Cuando Troilo bajó del palco, me le acerqué para agradecerle. Muchos ya lo estaban haciendo. Me acordé de la misa cuando los fieles se levantan para recibir la comunión, pero también de Jesús, porque era como Cristo ante Pilato, el más conmovedor e indefenso pobre tipo de todos los tiempos, y a la vez una gloria nacional, un crack. Debí decirle solamente "gracias " , pero en mi borrachera me despaché con todo mi drama. Sacó un billete grande y me lo dio. En una primera reacción quise devolvérselo. Me palmeó la cara y viniéndose hacia mi me dijo que no me preocupara por la guita, que "si usted me la vino a pedir es porque la necesita". Cuando habló, supe que estaba tan curda como yo.
Después enfiló para las mesas y yo quedé tambaleándome en la oscuridad. Con él se había ido el bullicio y quedaba el silencio de la vida; se habían ido las voces y las risas, la vecindad de los cuerpos. Alguien de entre las sombras se me acercó, y tomándome del brazo me dijo: "Si puede no gaste ese billete. Hágame caso y guárdelo". Otro, un viejo que flotaba en el limbo feliz del buen alcohol, sentenció asombrado: "Es igual a Gardel". Ya en el taxi pensé en eso de guardar el billete y en las necesidades de mi pibe. No sabía que hacer; los riesgos de confiar en otra pata de conejo resultaban enormes, y por otro lado el tratamiento de la enfermedad mortal que aquejaba a mi hijo... ¡vaya a saber lo que yo opinaba de esa agonía!
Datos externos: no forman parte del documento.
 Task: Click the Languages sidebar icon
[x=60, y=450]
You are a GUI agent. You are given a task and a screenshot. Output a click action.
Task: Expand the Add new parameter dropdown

Mi mujer me había hecho notar que debía pensar también en el futuro de nuestra hija. Al llegar, me sorprendió que me reprochara la tardanza, cuando para mí todo estaba acabado. Me eché a su lado y dormí. Por la mañana me pareció ver al pibe con más vitalidad que en la víspera, pero no podía ser más que una ilusión y no dije nada. De todos modos decidí no hablar del billete hasta que se me pasara la resaca. Al mes , el pibe hablaba de cuando pudiera volver a caminar, y los médicos hablaron de milagro. Luego caminó y, como a todo, nos acostumbramos a vivir en estado de milagro.
El boliche que teníamos se terminó de fundir, pero yo conseguí un laburito con el que podía mantener a la familia. La experiencia que habíamos vivido con la enfermedad del pibe nos había vuelto humildes en las ambiciones, y vivíamos agradecidos con lo que tuviéramos. Jamás hablábamos de lo que había sucedido en aquel tiempo, ni yo le manifesté mis sospechas de infidelidad. Hubo muchos años buenos (siete, dice la Biblia, son los años buenos y siete son los años malos).
La piba era tan linda como la madre. El pibe se lucía como wing derecho en la quinta de San Lorenzo. Ella me amaba como si supiera que había sido en parte culpable del milagro, culpable por la fe, reo de haber creído y me lo retribuía con sus mejores años.
Por eso bronqué cuando ese pibe me choreara la cartera, no por él, pobrecito, sino porque seguramente no sabía que se llevaba el billete que me diera Troilo. Un billete ya sin valor, el único billete intransferible de la tierra. Se estaba afanado la única guita con que se pudo comprar salud y una familia.
Caminé hasta mi casa. Cuando ya andaba llegando noté que tenía el traje más gastado de lo que recordaba. "Como si no pudiera comprarme otro", me reproche. En la cuadra de mi casa, oí decir a mis espaldas: "Ahí va el loco que todavía piensa que su hijo está vivo". Llegué a casa y abrí la puerta. Por el pasillo oí la música que sin duda había puesto la nena. En el patio, el pibe hacía jueguitos con la pelota. "Hola Pá " me dijo sin saber que tenía la voz muy gruesa para llamarme así. En la cocina estaba mi esposa. La besé. Fui al baño. Cuando cerré la puerta tenía ya la cara empapada por las lágrimas. La luz era de una bombita de cuarenta wats en un portalámparas. Me bajé los pantalones y me senté en el frío mármol del inodoro y seguí llorando. Ya sabía que todo eso era mentira.